Information supplied:
** START **
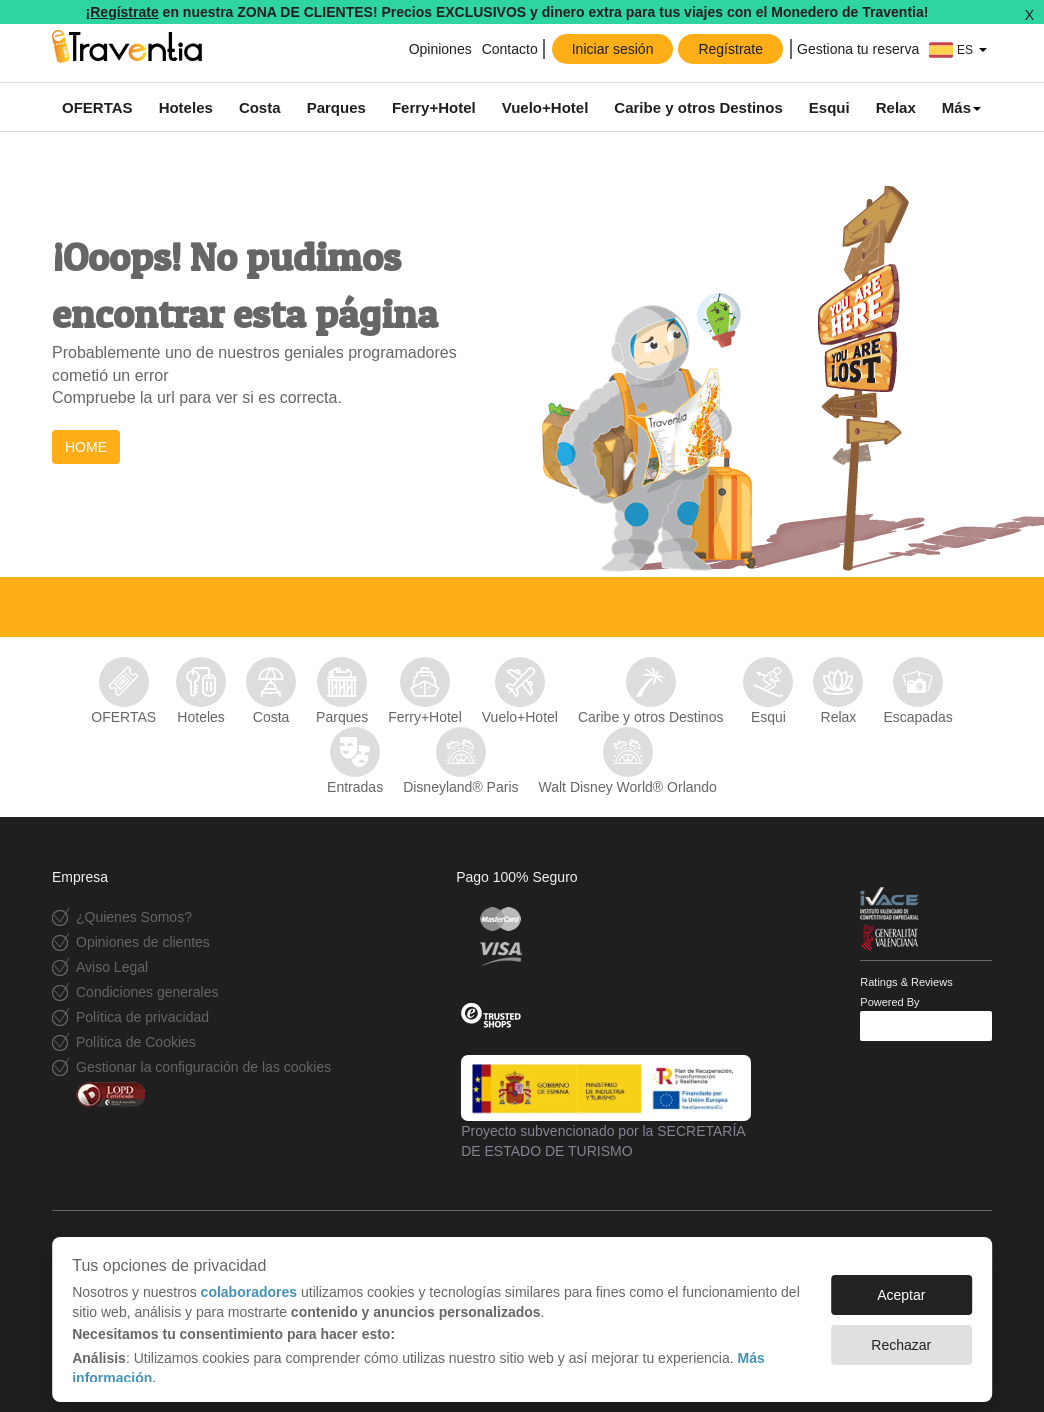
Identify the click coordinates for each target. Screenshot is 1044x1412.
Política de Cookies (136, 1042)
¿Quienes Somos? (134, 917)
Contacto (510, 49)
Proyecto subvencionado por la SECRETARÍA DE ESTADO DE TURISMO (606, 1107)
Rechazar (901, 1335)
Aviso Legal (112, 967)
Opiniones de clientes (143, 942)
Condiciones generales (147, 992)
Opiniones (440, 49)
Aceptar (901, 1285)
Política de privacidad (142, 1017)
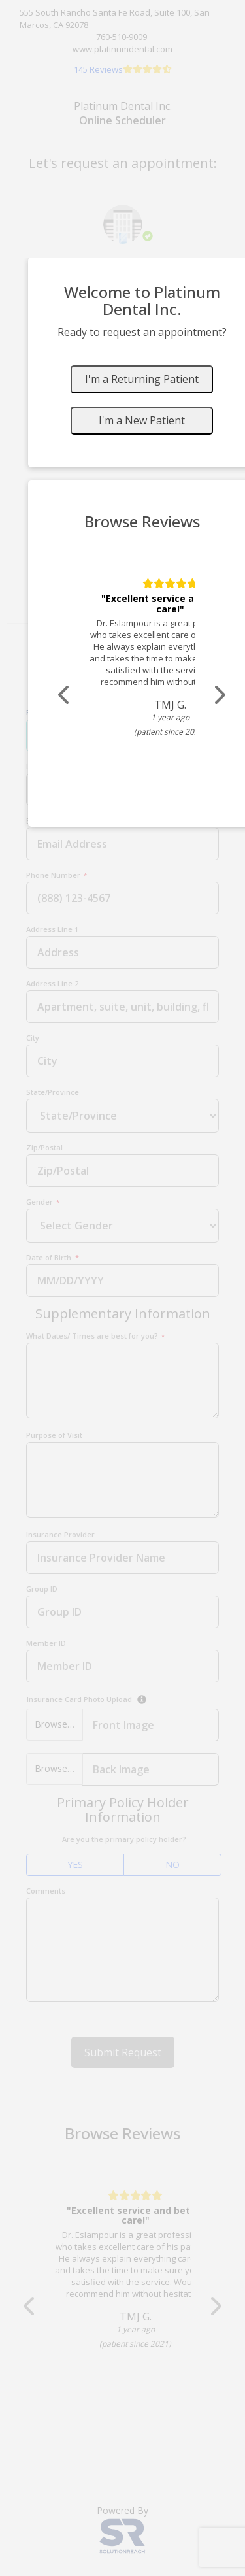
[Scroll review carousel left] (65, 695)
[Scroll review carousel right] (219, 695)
** END **
Please express the records above as a two-column CSV headed "target" and "coordinates," with one row per record holding its text and its answer, each in its own double-quoted field and with line breaks turned into spaces. Leave the pictures out.

target,coordinates
"Identify the click coordinates for each target. Screenshot is 1044x1412. Política de Cookies","(136, 1042)"
"¿Quienes Somos?","(134, 917)"
"Contacto","(510, 49)"
"Proyecto subvencionado por la SECRETARÍA DE ESTADO DE TURISMO","(606, 1107)"
"Rechazar","(901, 1335)"
"Aviso Legal","(112, 967)"
"Opiniones de clientes","(143, 942)"
"Condiciones generales","(147, 992)"
"Opiniones","(440, 49)"
"Aceptar","(901, 1285)"
"Política de privacidad","(142, 1017)"
"[Scroll review carousel left]","(65, 695)"
"[Scroll review carousel right]","(219, 695)"